TEMPO.CO, Jakarta - Badan Meteorologi Klimatologi dan Geofisika (BMKG) menyoroti aktivitas gempa di wilayah selatan Jawa yang belakangan dinilai meningkat. Wilayah yang dimaksud mulai dari wilayah Banten, Sukabumi atau Jawa Barat, hingga Jawa Timur.
Perhatian lebih diberikan ke Pacitan di Jawa Timur. Aktivitas gempa di wilayah ini disebut lebih aktif. “Sepekan terakhir terjadi lima kali gempa,” kata Daryono, Kepala Bidang Mitigasi Gempa Bumi dan Tsunami BMKG, lewat keterangan tertulis, Selasa 23 Juni 2020.
Gempa Pacitan terbaru yang tergolong kuat terjadi Senin dinihari, 22 Juni 2020 pukul 02.33 WIB. Berkekuatan 5,0 Magnitudo, gempa itu mengguncang luas. Mulai dari Pacitan, Wonogiri, Trenggalek, Nganjuk, Ponorogo, Tulungagung, hingga Malang dan Karangkates. Ke arah barat gempa itu dirasakan di Klaten, Sukoharjo, Yogyakarta, Bantul, Maguwoharjo, Sleman, Purworejo, Banjarnegara, hingga Purwokerto.
Daryono mengungkapkan hasil pemantauan BMKG sejak Mei lalu bahwa ada klaster atau kelompok aktivitas gempa yang lebih aktif di wilayah selatan Pacitan daripada wilayah sekitarnya.
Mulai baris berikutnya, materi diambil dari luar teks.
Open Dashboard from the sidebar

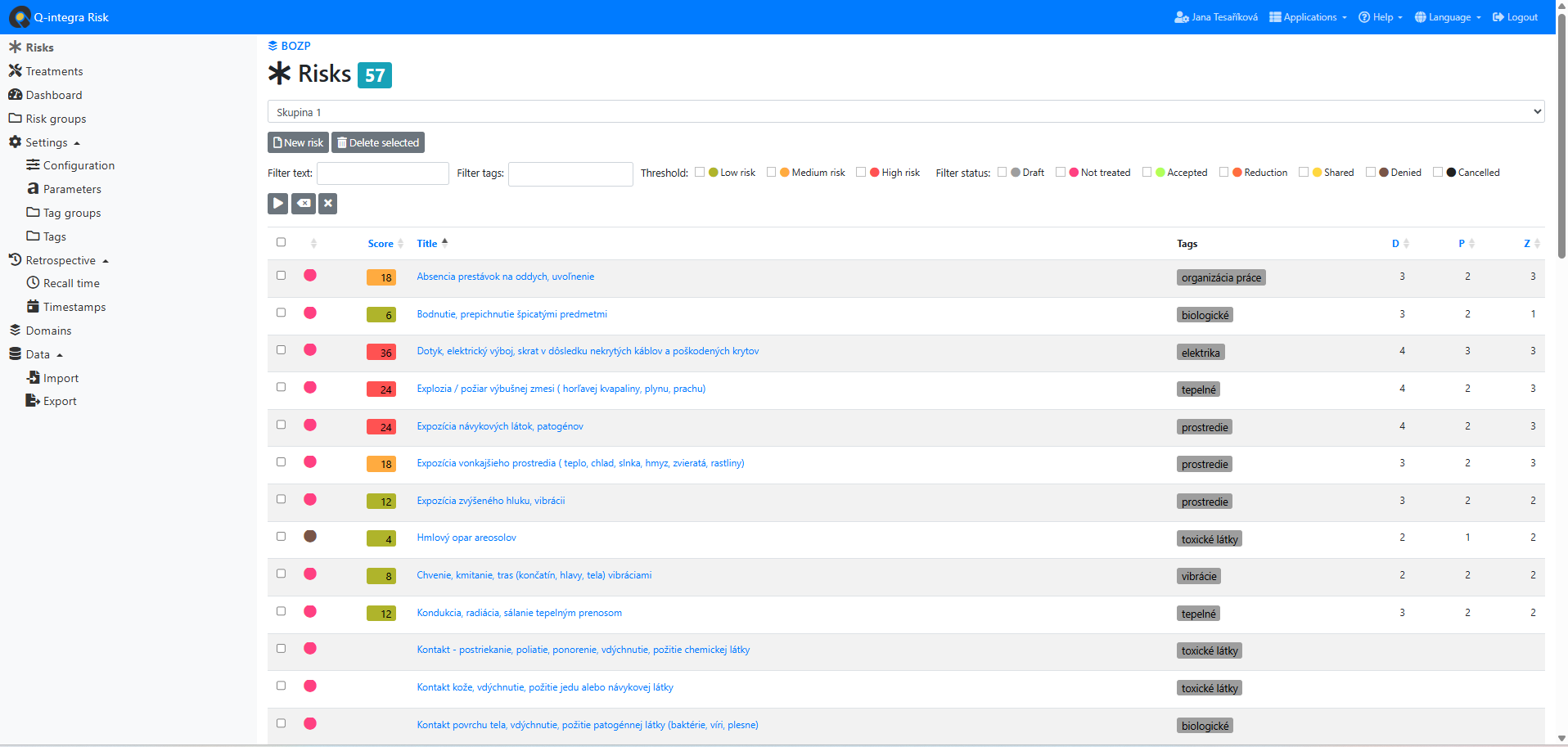click(53, 95)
Tidak hanya gempa yang tergolong dangkal atau kurang dari 60 kilometer, aktivitas gempa berkedalaman menengah dari 60 hingga 300 kilometer pun meningkat di sana.
“Gempa-gempa itu menjadi alarm yang mengingatkan kita bahwa zona gempa Samudera Indonesia selatan Jawa aktivitasnya meningkat,” ujarnya.
Dalam sepekan terakhir BMKG merekam gempa di Pacitan berkekuatan 3,8 dan 2,9 Magnitudo pada 16 Juni 2020, kemudian 18 Juni (M=4,7) dan 21 Juni (M=3,2 dan M=5,1).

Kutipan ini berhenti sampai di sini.